# [Exercise material]
......
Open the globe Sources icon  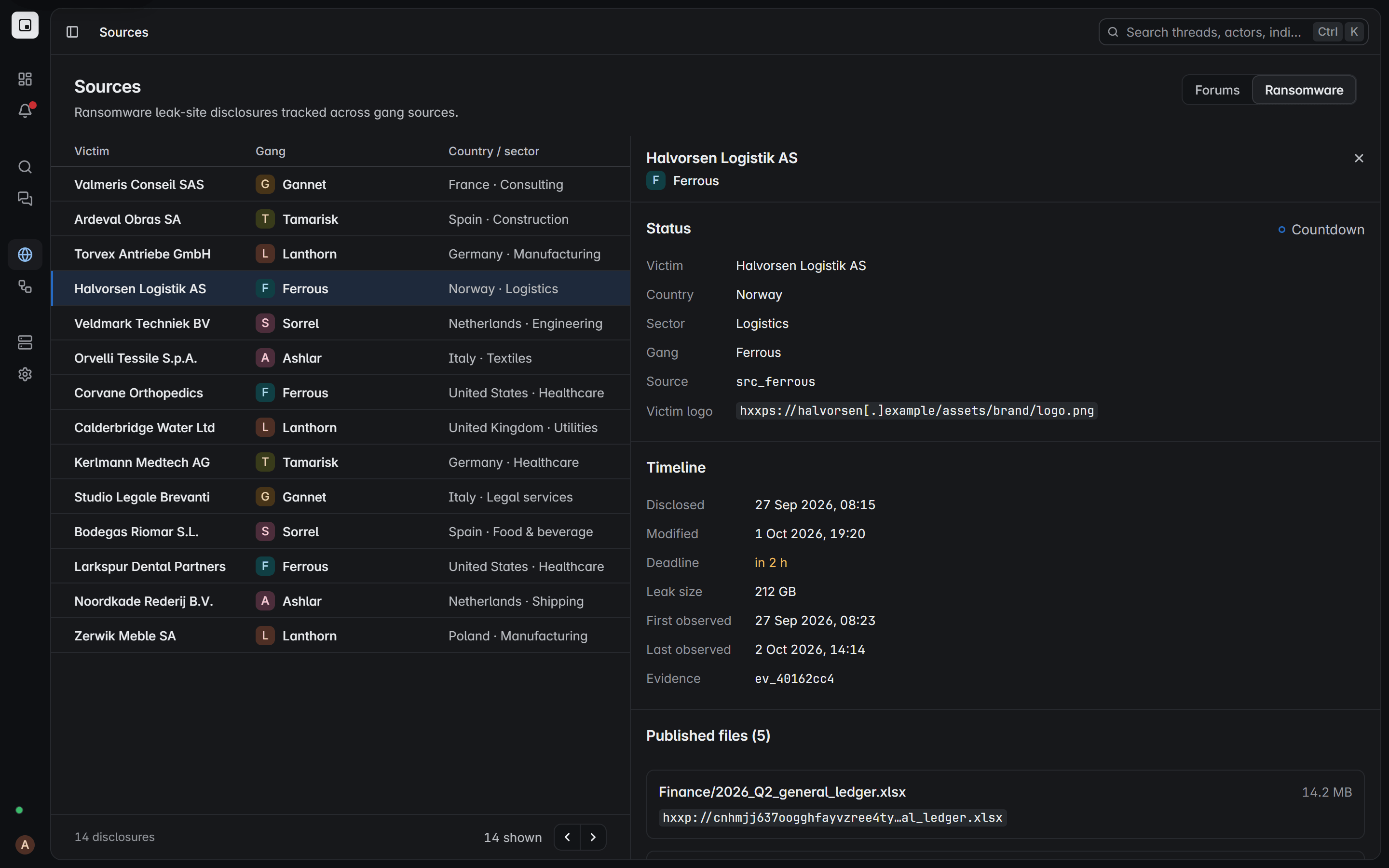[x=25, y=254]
......
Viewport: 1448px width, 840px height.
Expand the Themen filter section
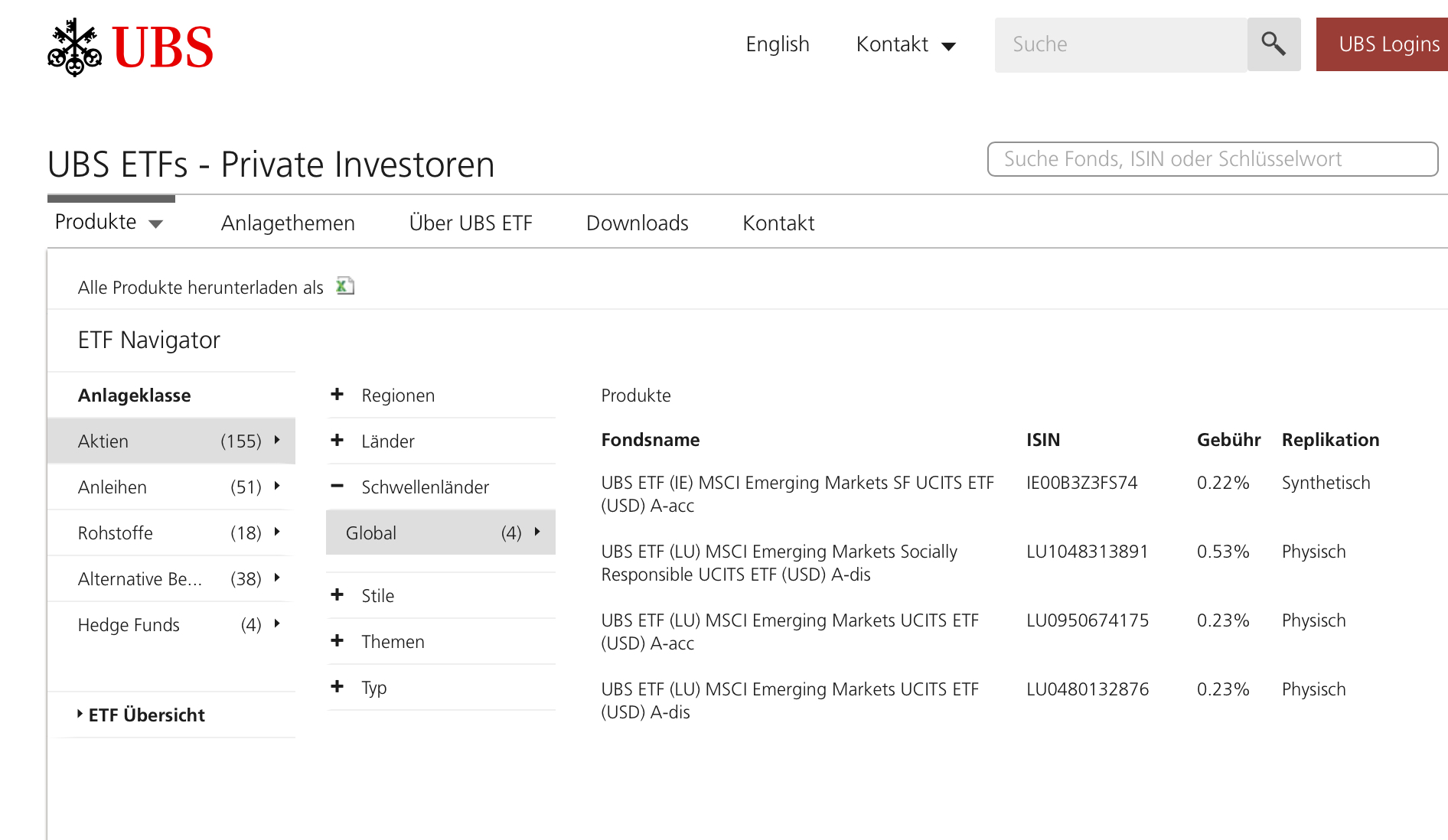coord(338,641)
......
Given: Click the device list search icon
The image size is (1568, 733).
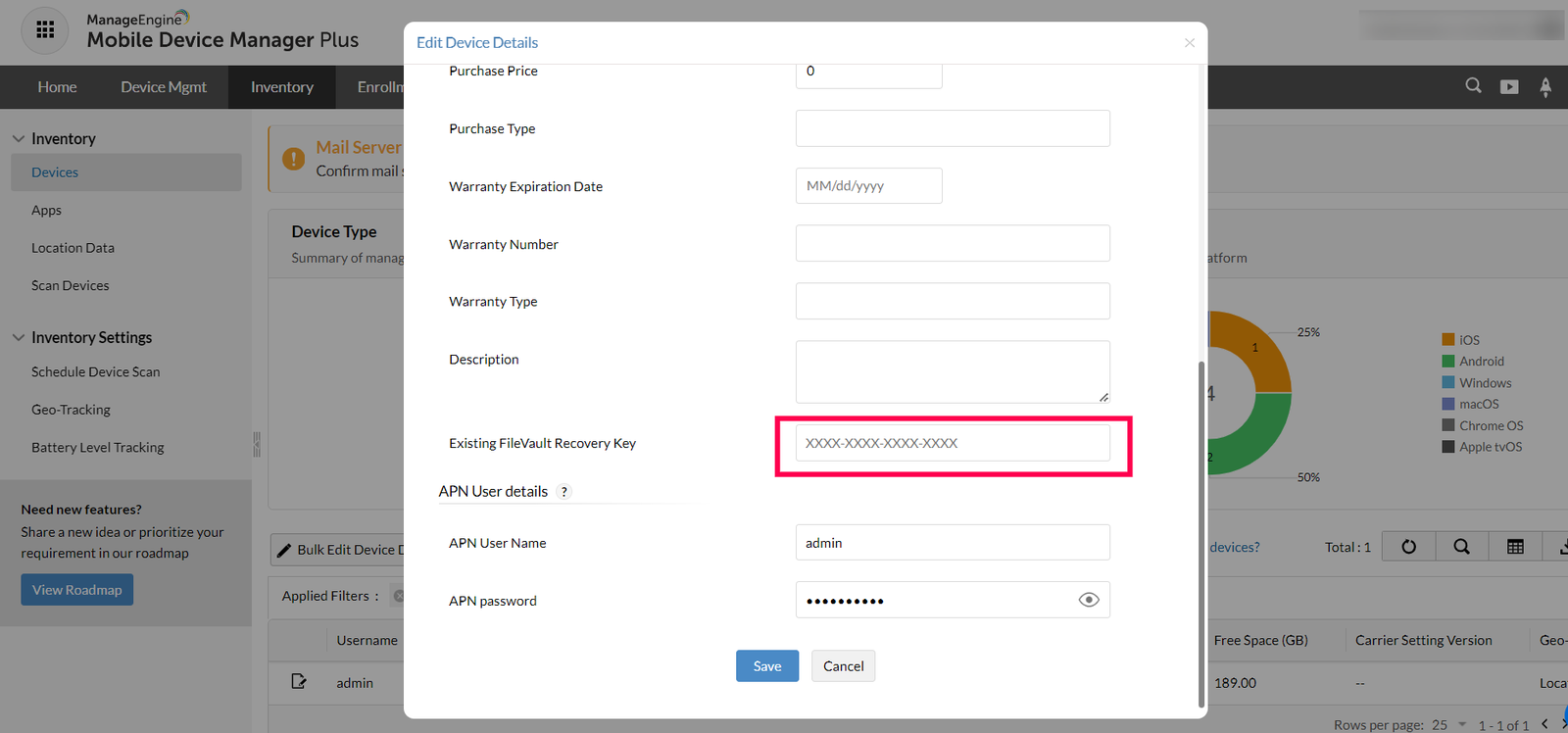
......
Using the listing above, copy exactly the line that contains "Given: Click the device list search icon", the line that contains "The image size is (1568, 733).", and each line that falls between them.

# [Response]
Given: Click the device list search icon
The image size is (1568, 733).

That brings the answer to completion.